El famoso doctor Ortega se sintió intimidado al ver el arma y constatar que el otro personaje se echaba para atrás el sarape y acariciaba la cacha de su pistola. Volvió a su lugar preocupado por su vida. Delfina y su madre Manuela sólo le habían causado problemas y sinsabores. ¿Cómo era posible que un estúpido resbalón, intrascendente, pudiera tener consecuencias a lo largo de toda la existencia? Él era un hombre casado y con una posición social. Imposible tener esta conversación con dos prófugos de la justicia capaces de cometer cualquier fechoría.

—¡Al grano, siñorcito! Vinimos de parte de mi general Díaz —uno le pegó al otro para que se pusieran brevemente de pie al escuchar ese nombre— porque se va casar con su hija Delfina...

Ortega se quedó perplejo. Esta vez quedaban confirmados los rumores. Se abstuvo de externar sorpresa alguna ante la noticia.
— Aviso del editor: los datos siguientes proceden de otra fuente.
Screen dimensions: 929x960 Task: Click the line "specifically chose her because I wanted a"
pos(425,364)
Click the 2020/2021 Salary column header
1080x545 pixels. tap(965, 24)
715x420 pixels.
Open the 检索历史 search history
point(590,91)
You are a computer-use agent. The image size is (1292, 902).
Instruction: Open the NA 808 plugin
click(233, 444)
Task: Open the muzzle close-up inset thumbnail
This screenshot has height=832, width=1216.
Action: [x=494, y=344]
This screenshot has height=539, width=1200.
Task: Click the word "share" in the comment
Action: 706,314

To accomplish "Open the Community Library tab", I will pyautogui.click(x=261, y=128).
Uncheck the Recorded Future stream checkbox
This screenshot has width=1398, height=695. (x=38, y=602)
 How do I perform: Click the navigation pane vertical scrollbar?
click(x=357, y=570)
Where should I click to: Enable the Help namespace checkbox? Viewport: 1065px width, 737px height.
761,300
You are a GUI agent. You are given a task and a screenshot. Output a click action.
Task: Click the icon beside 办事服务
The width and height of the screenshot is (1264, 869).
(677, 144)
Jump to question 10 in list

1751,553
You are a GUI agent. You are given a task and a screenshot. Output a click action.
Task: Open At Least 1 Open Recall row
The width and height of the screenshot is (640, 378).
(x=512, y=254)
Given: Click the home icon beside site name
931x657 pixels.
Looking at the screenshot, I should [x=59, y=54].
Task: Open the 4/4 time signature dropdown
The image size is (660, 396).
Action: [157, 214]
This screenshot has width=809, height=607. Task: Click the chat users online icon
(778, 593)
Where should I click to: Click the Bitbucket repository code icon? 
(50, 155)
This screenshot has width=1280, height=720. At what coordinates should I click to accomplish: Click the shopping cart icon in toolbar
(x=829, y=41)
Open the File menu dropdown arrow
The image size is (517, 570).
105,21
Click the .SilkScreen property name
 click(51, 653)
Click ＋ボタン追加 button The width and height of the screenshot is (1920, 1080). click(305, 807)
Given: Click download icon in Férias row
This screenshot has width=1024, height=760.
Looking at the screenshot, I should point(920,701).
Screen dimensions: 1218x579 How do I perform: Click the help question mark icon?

—En primer lugar no es mi hija y, en segundo lugar, ¿cómo es posible que el general se vaya a casar con ella si es su sobrina? —preguntó negando en silencio con la cabeza.

—Pos así son las cosas, siñor dotor y naidien de los que estamos aquí en este saloncito astá pa' juzgarlo, allá ellos con sus dicisiones... Lo que vinimos a decirle es que la siñorita Delfina Díaz sí es su hija y que más le vale reconocerlo, no con nosotros, qué chiste, sino ante el público y ante el rigistro civil el mesmísimo día de la boda, siñor...

—Están locos... ¿Quién se los pidió...?

—Pos mi general Díaz, ¿quién más iba a ser, siñor...? Él dice que prifiere una sobrina huérfana, antes que deshonrada...

—Díganle a Díaz que no accederé por ningún concepto. ¿Cómo le explicaré a mi esposa?

—¿Ésa es su última palabra, siñor...? —cuestionó el primero en hablar mientras escupía sobre el tapete como si estuviera en una cantina pueblerina, al tiempo que empuñaba la pistola y se llevaba el dedo al gatillo.